All 7 pizze fritte on her menu are cooked with FRIENN oil, developed by Salerno’s “king of fried foods,” pizzaiolo Pasquale Torrente. 100% palm-oil free and infused with rosemary extract, the sunflower oil is also replete in antioxidants and vitamins. While New Yorkers are likely already familiar with pizza Napoletana, pizza fritta remains unknown to most Americans. Don Antonio sets itself apart as one of the only spots to offer genuine, hand-crafted pizza fritta.

In addition to pizza fritta, the Don Antonio menu boasts 45 types of Neapolitan pizza, all of which undergo a 48-hour fermentation. Pies bake in Don Antonio’s volcanic-soil, high-temperature wood-burning oven for a mere minute, resulting in an unabashedly thick yet light crust. Signatures span the gamut, including the Macellaio, a carnivorous pizza inspired by storied butcher Dario Cecchini (mozzarella, sausage, porchetta, salame Toscano, prosciutto di Parma, basil and EVOO), and the Pistacchio & Salsiccia (mozzarella, fresh pistachio pesto, sausage and basil), a recipe Giorgia describes as “a meld between my father and I.” All pizzas can also be made gluten-free, and are prepared in a separate area of the kitchen in their own oven.

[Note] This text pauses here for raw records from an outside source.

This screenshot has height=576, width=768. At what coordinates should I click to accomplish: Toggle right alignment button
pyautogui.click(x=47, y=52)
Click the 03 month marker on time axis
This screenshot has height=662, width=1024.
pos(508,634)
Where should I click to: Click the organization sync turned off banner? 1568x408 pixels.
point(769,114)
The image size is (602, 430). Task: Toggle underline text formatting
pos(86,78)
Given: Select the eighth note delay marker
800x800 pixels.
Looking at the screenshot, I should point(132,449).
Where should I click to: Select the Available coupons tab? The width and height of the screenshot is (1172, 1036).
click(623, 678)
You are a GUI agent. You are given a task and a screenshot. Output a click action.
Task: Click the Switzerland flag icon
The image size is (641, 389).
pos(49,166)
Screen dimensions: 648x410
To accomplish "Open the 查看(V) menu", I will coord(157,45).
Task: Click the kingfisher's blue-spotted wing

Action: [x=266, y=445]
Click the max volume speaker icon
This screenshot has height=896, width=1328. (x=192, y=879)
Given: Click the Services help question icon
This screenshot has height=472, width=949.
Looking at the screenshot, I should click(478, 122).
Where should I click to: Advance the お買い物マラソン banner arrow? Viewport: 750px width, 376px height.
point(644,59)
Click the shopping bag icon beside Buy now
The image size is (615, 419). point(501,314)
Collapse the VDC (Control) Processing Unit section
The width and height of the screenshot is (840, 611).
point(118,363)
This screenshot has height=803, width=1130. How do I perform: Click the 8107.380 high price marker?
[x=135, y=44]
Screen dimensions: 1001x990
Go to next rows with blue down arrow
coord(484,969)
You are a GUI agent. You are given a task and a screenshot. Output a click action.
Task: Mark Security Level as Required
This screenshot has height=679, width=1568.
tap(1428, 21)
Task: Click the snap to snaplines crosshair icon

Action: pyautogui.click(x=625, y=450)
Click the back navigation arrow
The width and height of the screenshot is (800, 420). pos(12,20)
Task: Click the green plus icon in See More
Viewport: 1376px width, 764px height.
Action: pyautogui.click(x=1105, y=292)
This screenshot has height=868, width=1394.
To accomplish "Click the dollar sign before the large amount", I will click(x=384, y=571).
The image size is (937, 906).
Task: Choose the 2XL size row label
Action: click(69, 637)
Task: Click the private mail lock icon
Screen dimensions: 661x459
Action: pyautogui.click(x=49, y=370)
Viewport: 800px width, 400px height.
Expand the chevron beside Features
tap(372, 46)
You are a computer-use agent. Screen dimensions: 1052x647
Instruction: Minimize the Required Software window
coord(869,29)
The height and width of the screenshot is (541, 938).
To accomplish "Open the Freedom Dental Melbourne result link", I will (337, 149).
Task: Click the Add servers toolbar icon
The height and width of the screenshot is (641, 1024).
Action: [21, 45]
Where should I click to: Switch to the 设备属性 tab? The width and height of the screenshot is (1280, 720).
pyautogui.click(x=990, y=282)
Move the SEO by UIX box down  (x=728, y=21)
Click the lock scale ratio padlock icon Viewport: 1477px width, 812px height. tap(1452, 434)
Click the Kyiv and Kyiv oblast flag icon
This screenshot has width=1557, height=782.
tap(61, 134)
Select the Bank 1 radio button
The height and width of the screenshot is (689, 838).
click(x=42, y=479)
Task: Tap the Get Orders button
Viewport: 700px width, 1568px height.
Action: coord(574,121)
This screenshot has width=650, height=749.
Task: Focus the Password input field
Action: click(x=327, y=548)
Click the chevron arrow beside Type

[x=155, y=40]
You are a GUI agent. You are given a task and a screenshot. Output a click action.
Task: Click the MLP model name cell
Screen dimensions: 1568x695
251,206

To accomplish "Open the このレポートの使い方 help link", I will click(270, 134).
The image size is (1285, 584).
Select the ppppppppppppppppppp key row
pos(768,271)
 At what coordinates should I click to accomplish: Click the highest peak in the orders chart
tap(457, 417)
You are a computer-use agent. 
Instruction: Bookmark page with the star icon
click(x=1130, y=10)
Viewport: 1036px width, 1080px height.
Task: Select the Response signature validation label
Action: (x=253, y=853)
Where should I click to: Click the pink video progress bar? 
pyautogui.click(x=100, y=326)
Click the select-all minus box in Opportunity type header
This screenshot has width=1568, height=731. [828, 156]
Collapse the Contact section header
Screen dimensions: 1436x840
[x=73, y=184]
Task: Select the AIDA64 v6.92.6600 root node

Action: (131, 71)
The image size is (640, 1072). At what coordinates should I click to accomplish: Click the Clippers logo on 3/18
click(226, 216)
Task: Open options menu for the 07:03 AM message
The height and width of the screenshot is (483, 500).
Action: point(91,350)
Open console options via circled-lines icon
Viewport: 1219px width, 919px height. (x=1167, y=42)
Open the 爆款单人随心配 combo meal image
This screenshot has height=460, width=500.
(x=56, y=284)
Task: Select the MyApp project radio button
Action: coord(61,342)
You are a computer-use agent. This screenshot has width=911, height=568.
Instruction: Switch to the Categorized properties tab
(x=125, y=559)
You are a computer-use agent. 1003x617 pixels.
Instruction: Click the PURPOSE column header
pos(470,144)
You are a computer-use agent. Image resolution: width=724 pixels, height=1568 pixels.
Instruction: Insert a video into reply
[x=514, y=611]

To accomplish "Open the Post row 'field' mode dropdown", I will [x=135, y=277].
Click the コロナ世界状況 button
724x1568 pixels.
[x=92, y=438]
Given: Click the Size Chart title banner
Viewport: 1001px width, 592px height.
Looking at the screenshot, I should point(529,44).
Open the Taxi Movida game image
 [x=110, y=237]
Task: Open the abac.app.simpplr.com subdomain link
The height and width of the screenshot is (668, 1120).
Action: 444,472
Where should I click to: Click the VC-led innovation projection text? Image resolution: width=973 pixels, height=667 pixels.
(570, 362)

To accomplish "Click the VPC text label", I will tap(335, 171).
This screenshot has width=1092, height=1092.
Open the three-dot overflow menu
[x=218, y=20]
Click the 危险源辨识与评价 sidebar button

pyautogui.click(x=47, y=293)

Behind the bar is Giorgia’s partner in life and work, Matteo Bassani, who oversees the beverage program. While the wine selection stays faithful to Italy, beers favor both Italian and American makers. New to the cocktail menu are a series of amaro tasting flights conceptualized by Matteo.

A lemon-colored cocktail sits on a table inside of Don Antonio pizzeria in Manhattan.

Along with safeguarding Neapolitan pizza tradition, Giorgia also hopes to encourage other women to join the field. She currently serves as the ambassador of “Women in Pizza,” a movement that empowers women in the pizza industry.

“I want to inspire women to do this job on a professional level,” she said. “When I first started, pizza was 99% a man’s world. I understand the importance of sharing my experiences with women who are newly interested in this industry. They shouldn’t hesitate to make their mark.”

Don Antonio is located at 309 W 50th St.